#### Instructions to follow:
Arrange as a numbered list the lines of the records from the line containing "The image size is (761, 539)." through the line containing "click(209, 515)", both included, omitting any blank lines.

#### Dataset rows:
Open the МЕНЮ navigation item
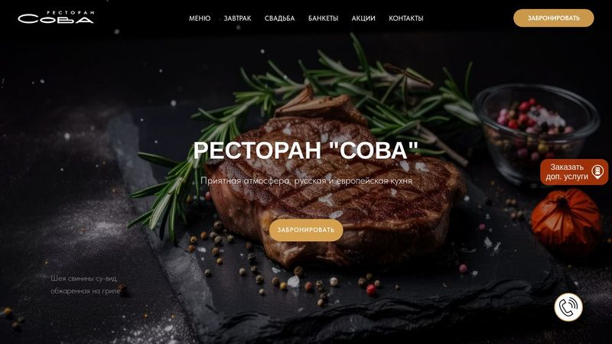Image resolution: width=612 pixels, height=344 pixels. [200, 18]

* * *

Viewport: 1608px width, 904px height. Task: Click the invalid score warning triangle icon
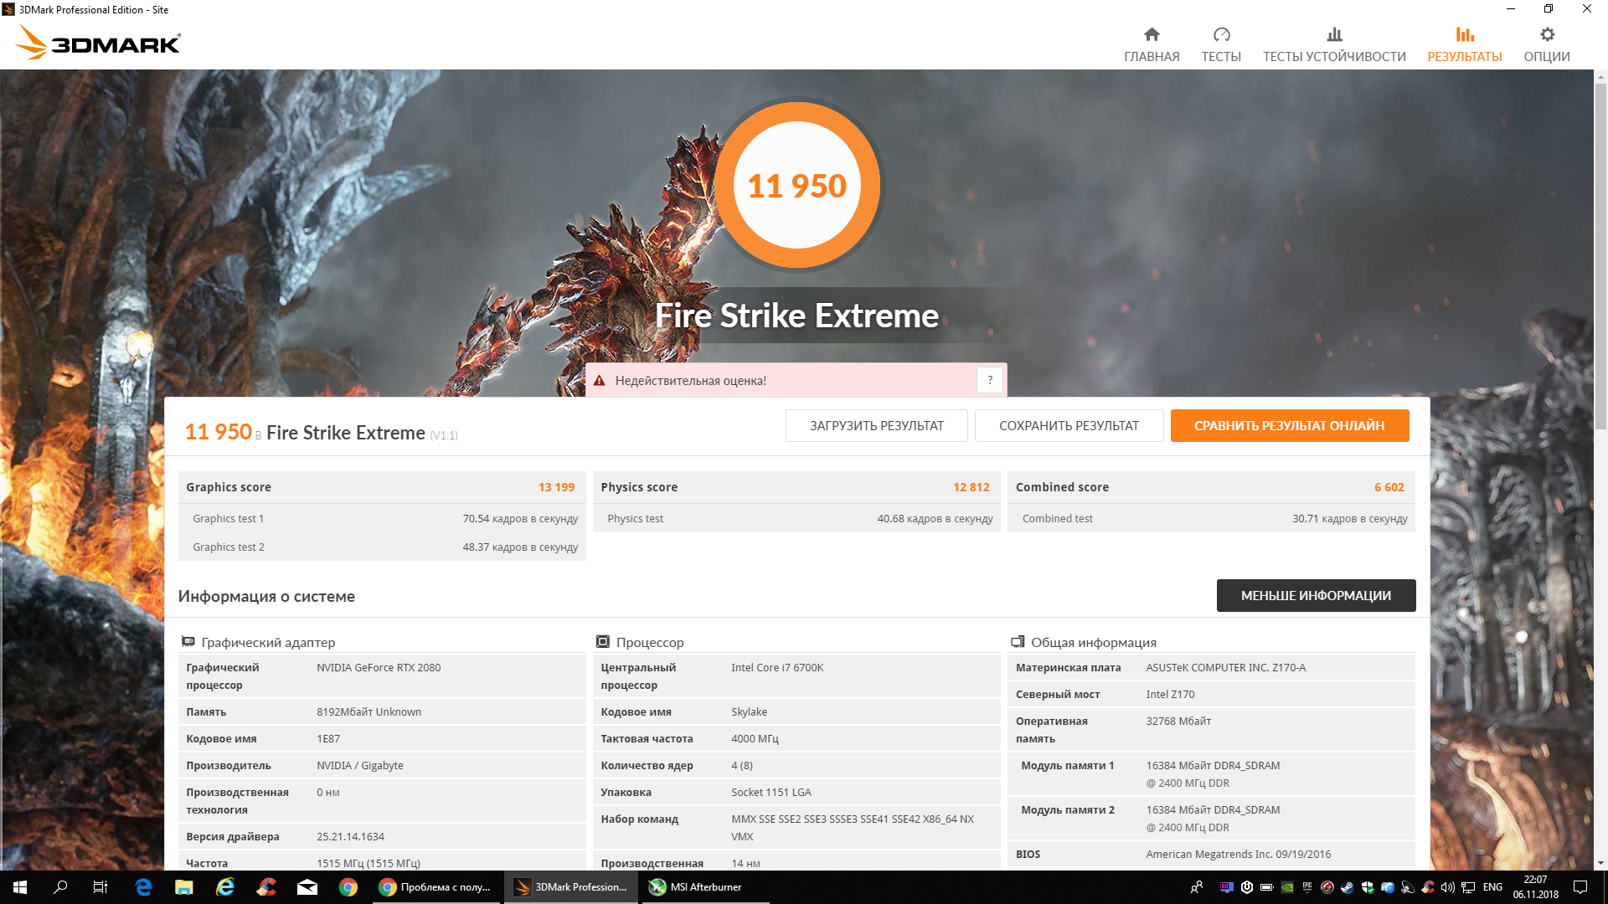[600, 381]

...

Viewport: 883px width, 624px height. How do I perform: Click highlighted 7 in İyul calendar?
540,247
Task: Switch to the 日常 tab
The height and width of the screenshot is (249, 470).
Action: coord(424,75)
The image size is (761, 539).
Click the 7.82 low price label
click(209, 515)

#### Exercise solution:
1. The image size is (761, 539).
2. Click the 7.82 low price label
3. click(209, 515)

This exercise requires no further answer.